An optimal or even maximal phosphatide removal is obtained if the final
water content of the mixture of glyceride oil and silica hydrogel is less
than 0.2% wt, preferably 0.1% wt, most preferred is a final water content
of the mixture of glyceride oil and silica hydrogel of less than 0.1% wt.
The amount of silica hydrogel to be added to the glyceride oil, depends on
the type of glyceride oil and further on its phosphatide content.
Generally the amount of silica hydrogel added lies within the range of
about 0.2%-5% wt, practically between 0.5%-2% wt based on the glyceride
oil weight.
The silica hydrogels used in the refining process according to the
invention are commercially available (Davison Chemical Division of W. R.
Grace & Co.), such as Trisyl and Trisyl 300, having a water content of
60%-70% wt. The producer recommends the use of silica hydrogels having a
water content not lower than 30% wt.
The removal of water from the mixture of glyceride oil and silica hydrogel
may be performed using any conventional method, such as drying under
reduced pressure (e.g., 50-200 mbar) or introducing an inert gas.
After adding the silica hydrogel to the glyceride oil and the removal of
water to a predetermined final water content, the mixture is allowed to
stand for a resident time of 5-60 min under practical conditions 15-45
min, preferably 30 min.
The silica hydrogel loaded with phosphatides and other impurities, may be
separated from the refined glyceride oil by any conventional method, such
as centrifugation, filtration, decantation or even settling.
The temperature of the glyceride oil during the refining process is not
critical and should be such that the glyceride oil has a sufficiently low
viscosity and can be effectively dried. The temperature range is from
about 25.degree. C.-100.degree. C., preferably 75.degree. C.-95.degree. C.

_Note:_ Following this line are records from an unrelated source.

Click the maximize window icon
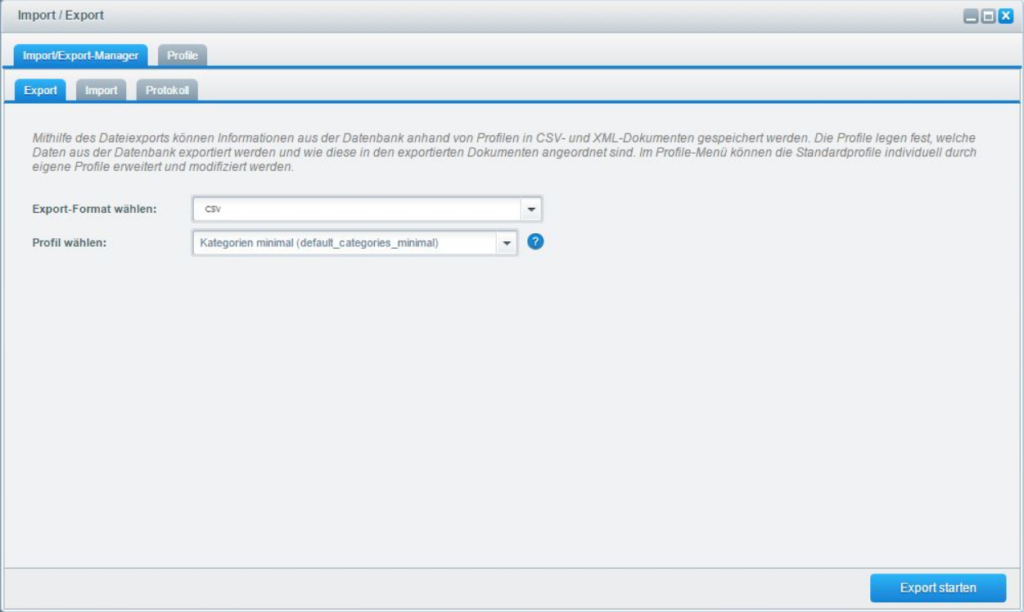This screenshot has height=612, width=1024. pos(987,15)

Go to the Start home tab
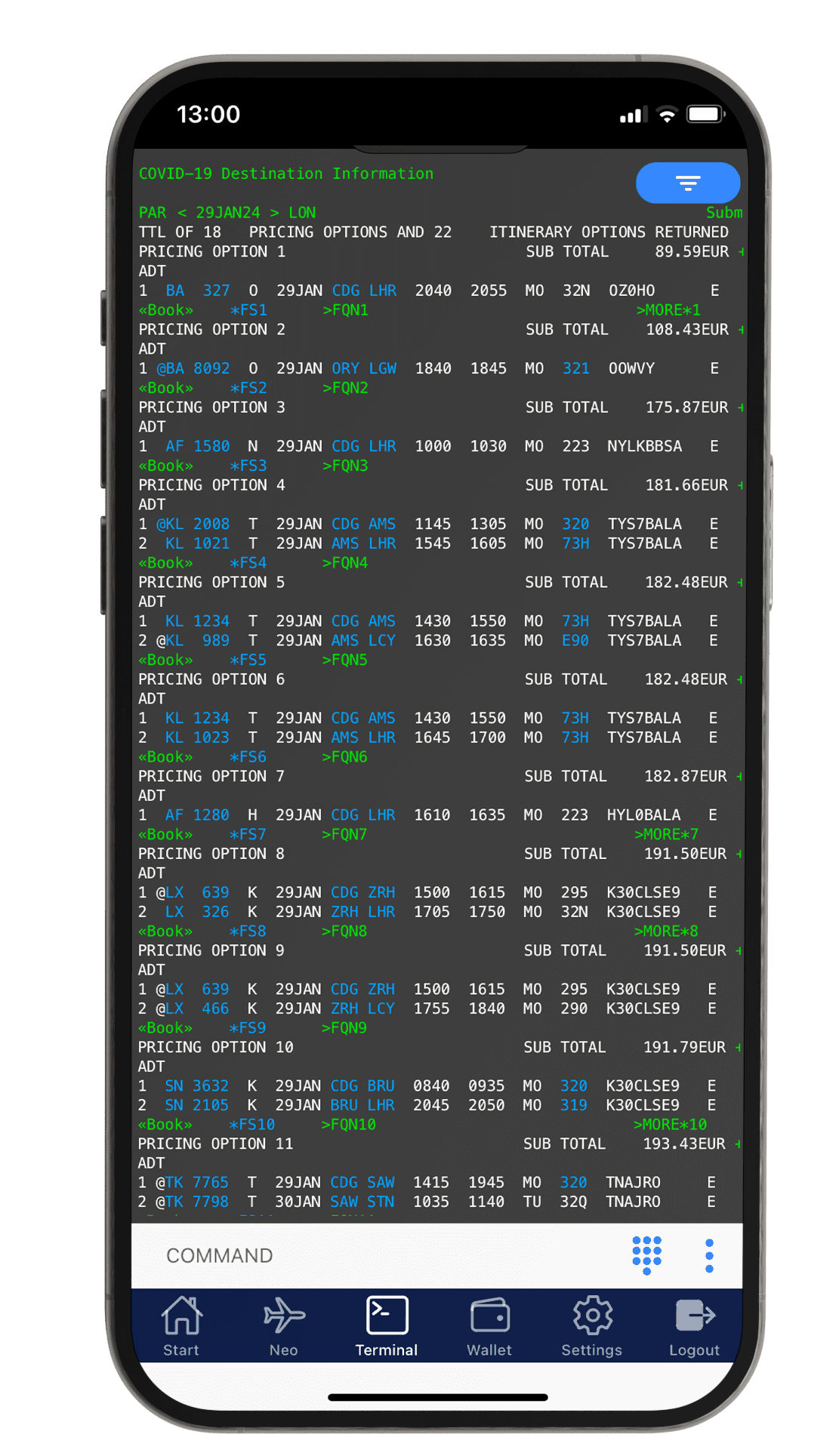point(181,1326)
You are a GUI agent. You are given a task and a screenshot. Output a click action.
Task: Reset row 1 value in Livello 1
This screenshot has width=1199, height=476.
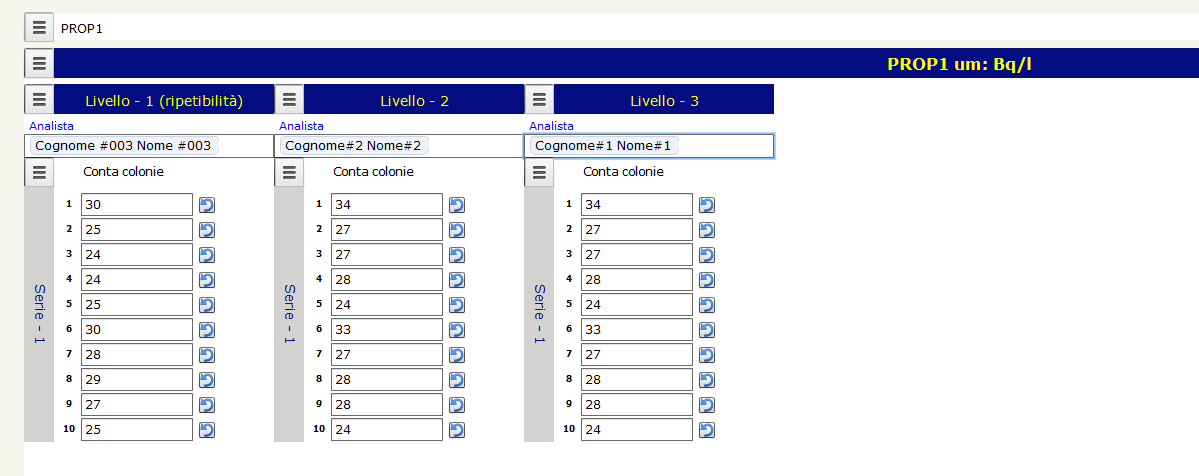point(207,205)
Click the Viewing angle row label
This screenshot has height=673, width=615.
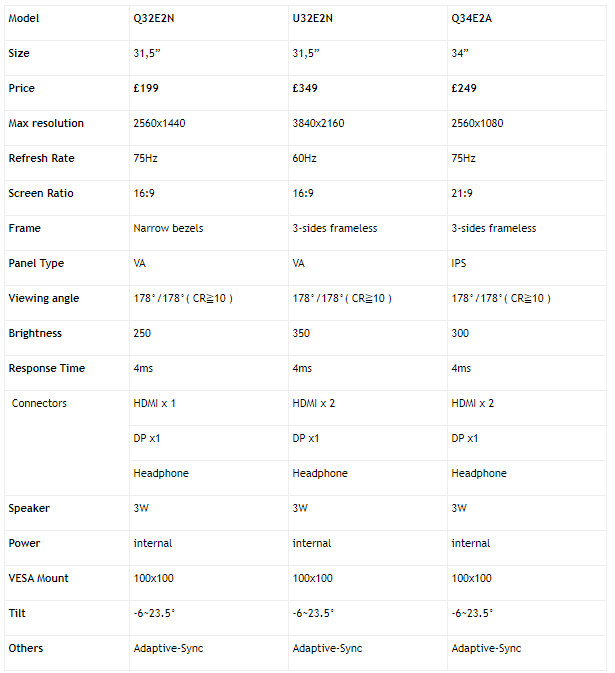pyautogui.click(x=44, y=298)
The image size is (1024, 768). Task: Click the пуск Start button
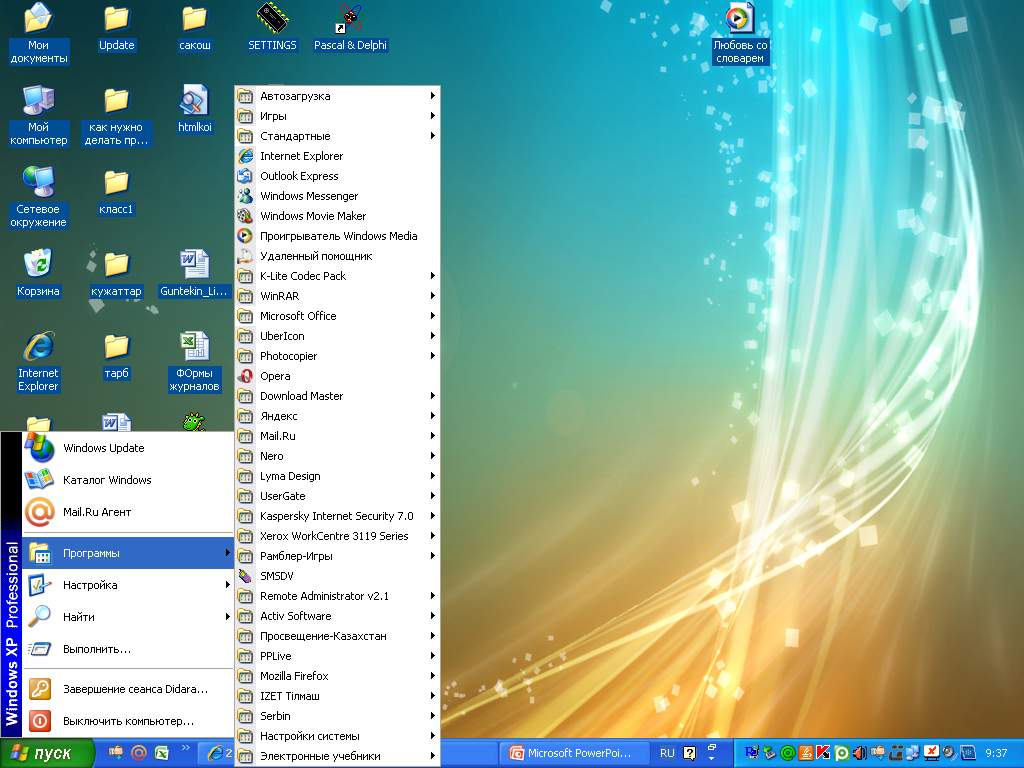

After refining with silica hydrogel according to the invention the refined
oil may be further refined using a bleaching earth. An intermediate silica
hydrogel removal step may be avoided if, according to a preferred
embodiment of the process according to the invention, the glyceride oil is
refined with bleaching earth with the silica hydrogel still present. If no
separation step is applied, the bleaching earth is added after the mixture
has been dried sufficiently.
Hereafter several embodiments of the refining process of the invention will
be given for illustrative purposes and not construed for limiting the
invention thereto.
EXAMPLE 1
A soyabean oil conventionally water degummed and containing phosphor
substances corresponding to 160 mg/kg P, is refined at a temperature of
90.degree. C. 0.15% citric acid solution (50% wt) is added and after a
residence time of 15 min 0.25% wt water is added. After 15 min 1.0% wt
Trisyl (Davison Chemical Division of W. R. Grace & Co.) is added and after
a residence time of 30 min water is removed from the mixture by drying at
a subatmosphere pressure until the water content of the mixture is less
than 0.1% wt. After a residence time of 30 min (water content 0.08% wt)
the hydrogel is removed from the glyceride oil by filtration. The
phosphorus content of the refined oil is 43 mg/kg.

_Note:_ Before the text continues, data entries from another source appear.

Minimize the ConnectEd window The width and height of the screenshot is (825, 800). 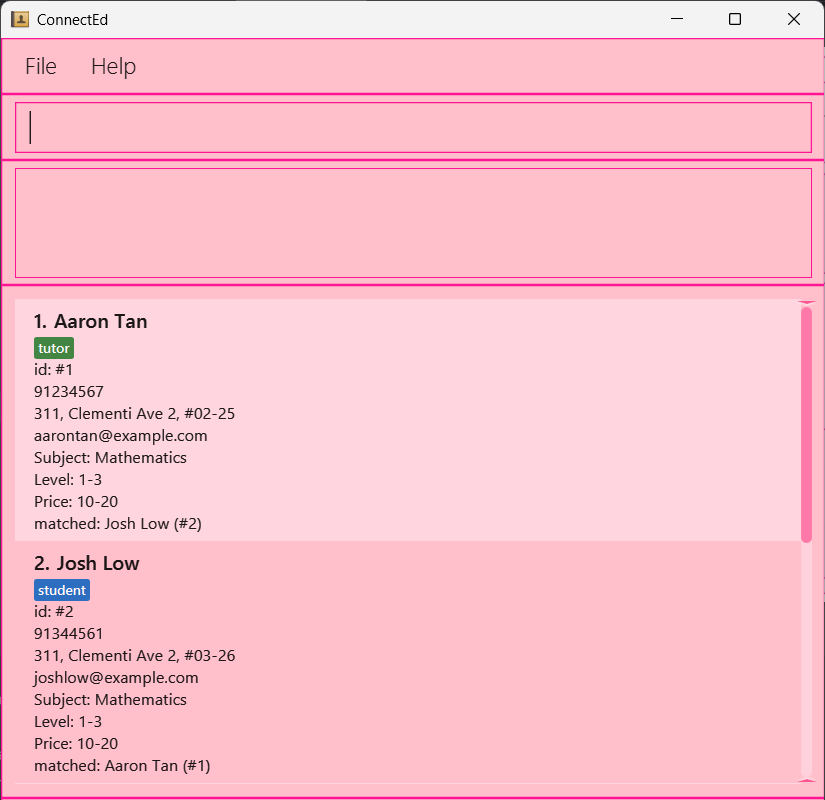(x=677, y=19)
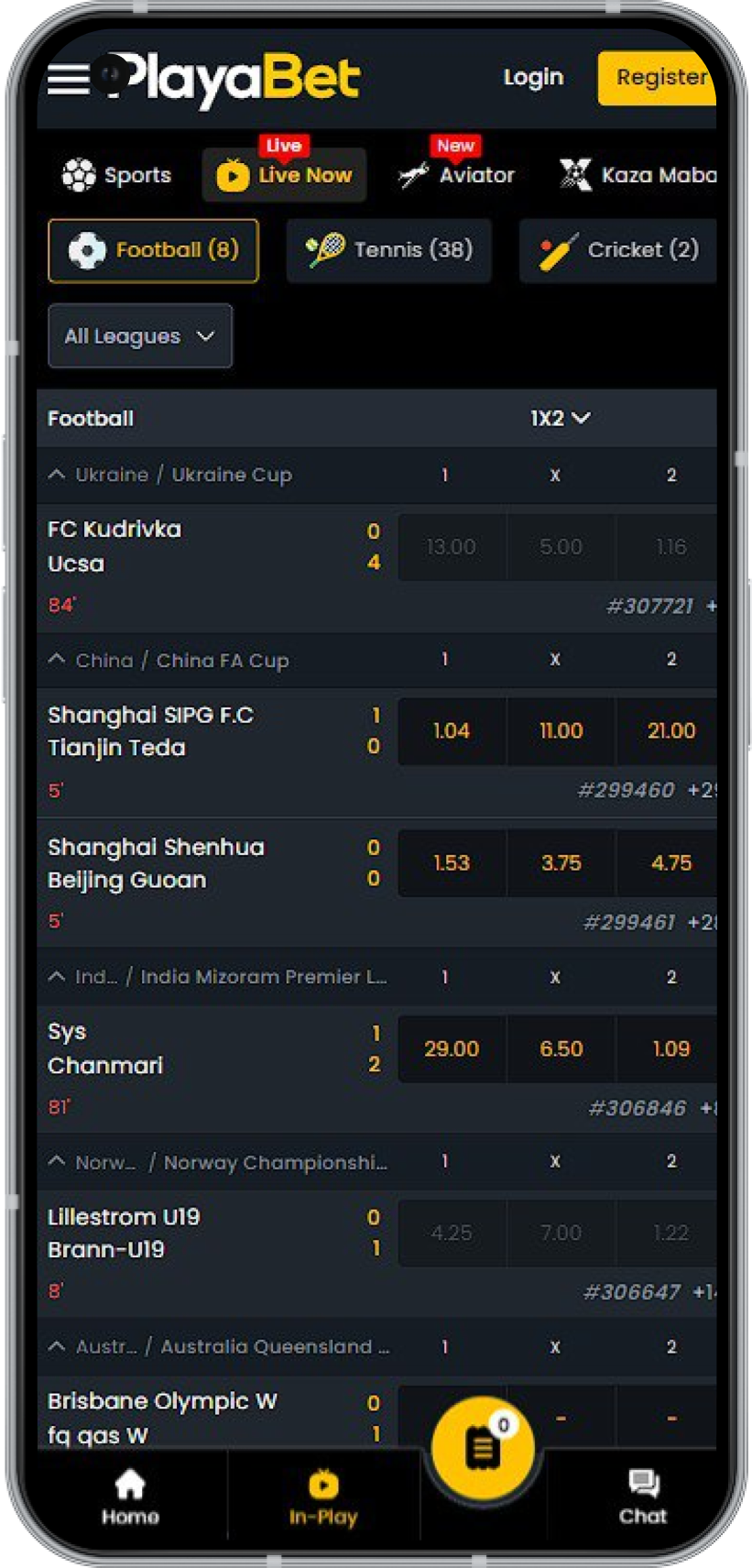
Task: Open the 1X2 market dropdown
Action: click(x=561, y=418)
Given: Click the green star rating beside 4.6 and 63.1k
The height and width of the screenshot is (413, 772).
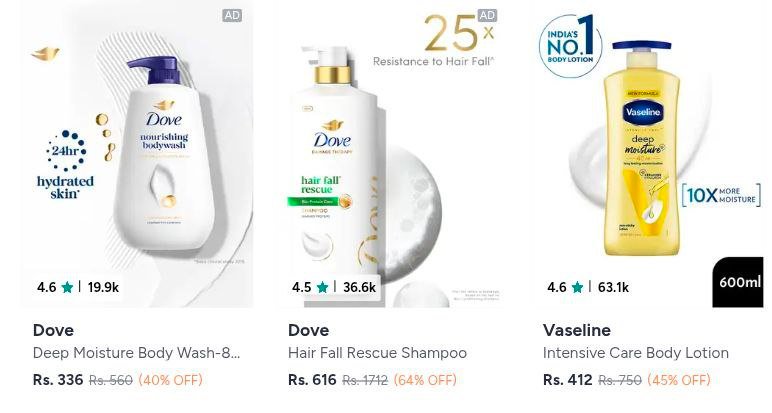Looking at the screenshot, I should click(578, 287).
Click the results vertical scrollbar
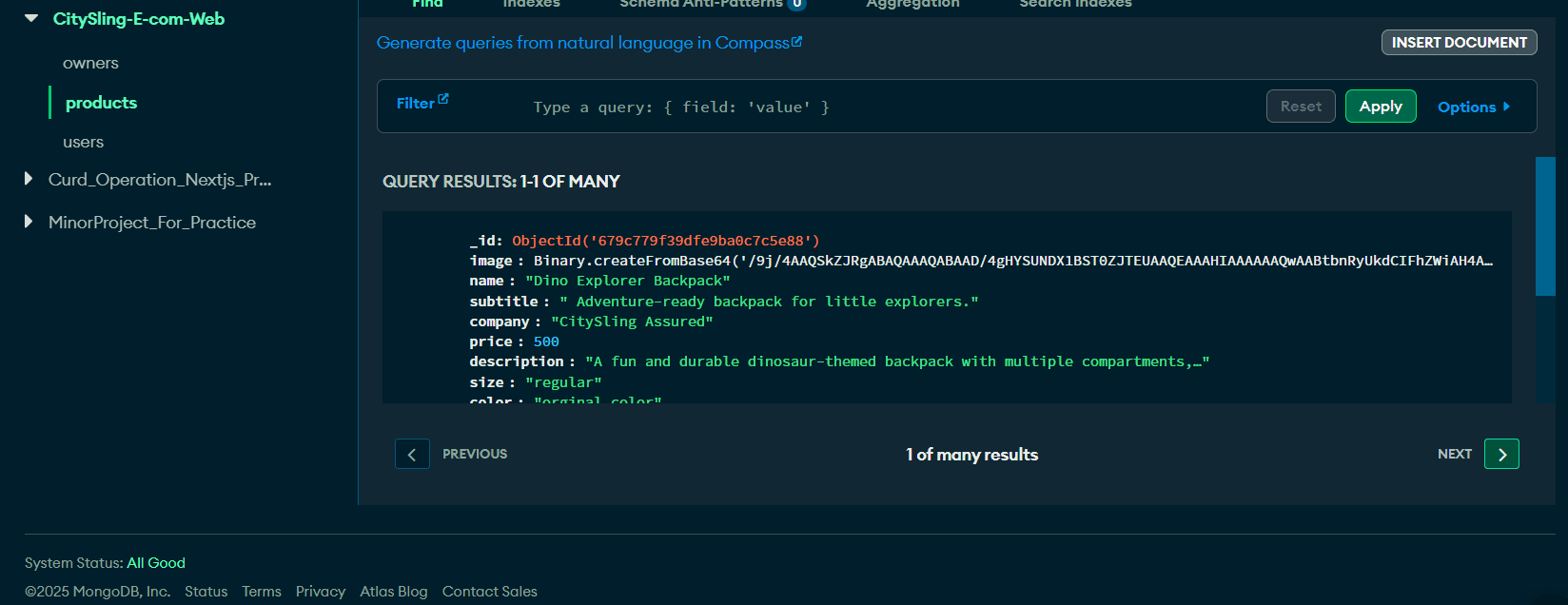 tap(1545, 226)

EXAMPLE 2 (not according to the invention)
Example 1 is repeated, however the water removing step is omitted and after
a contacting time of 30 min Trisyl is removed. The refined glyceride oil
contained 92 mg/kg phosphorus.
EXAMPLE 3
Example 1 is repeated using a water degummed soyabean oil containing 163
mg/kg phosphorus.
The final phosphorus content of the refined glyceride oil is 35 mg/kg.
EXAMPLE 4
Example 3 is repeated, but instead of Trisyl, Trisyl 300 (obtained from
Davison Chemical Division of W. R. Grace & Co.) was used. The final
concentration of phosphorus in the refined glyceride oil was 40 mg/kg.
EXAMPLE 5
Example 1 is repeated using a water degummed soyabean oil containing 168
mg/kg phosphorus (water content 0.25% wt).
The effect of the water content of the silica hydrogel on the removal of
phosphorus substances was investigated using silica hydrogel dried under
mild conditions (100.degree. C.-105.degree. C. to a specific water
content).
In each experiment the amounts of silica hydrogel used were normalized and
based on the dry content of 0.39% wt dry materials.
The experimental results are summarized in table 1.
TABLE 1
__________________________________________________________________________
phosphorus content of the glyceride
oil after filtration (mg/kg)
amount hydrogel (% wt)
water content hydrogel used (% wt)
after addition hydrogel
after insitu drying
__________________________________________________________________________
1.0 61 92 34
0.50 22 66 44
0.39 0 67 51
__________________________________________________________________________
EXAMPLE 6
A soyabean oil conventionally water-degummed and containing phosphor
substances corresponding to 168 mg/kg P and a water content of 0.25% wt is
refined at a temperature of 90.degree. C. by a direct addition of 1.0% wt
Trisyl 300 (Davison Chemical Division of W. R. Grace and Co.). The water
content of this mixture is 0.88% wt. Refraining from insitu drying of this
mixture according to the invention provides after filtration a refined oil
containing 93 mg/kg P. Subjecting the original mixture to the insitu
drying treatment according to the invention to a water content of 0.08% wt
and the removal of the hydrogel after a residence time of 30 min at
90.degree. C., the phosphorus content of the refined oil is 56 mg/kg.
EXAMPLE 7
A rapeseed oil conventionally water-degummed (abbreviated wdgRP) and
containing phosphorus substances corresponding to 82 mg/kg P and a water
content of 0.08% wt is refined at a temperature of 90.degree. C. 0.10% wt
citric acid solution (50% wt) is added and after a residence time of 15
min 0.25% wt water is added. After another 15 min residence time 0.75% wt
Trisyl (Davision Chemical Division of W. R. Grace & Co.) is added and
after a residence time of 30 min water is removed from the mixture by
drying at subatmospheric pressure until the water content is less than
0.1% wt. In order to verify whether the silica hydrogel has absorbed all
the phosphatides, a small sample is collected and filtered. The filtered
sample has a phosphorus content below 1 mg/kg P.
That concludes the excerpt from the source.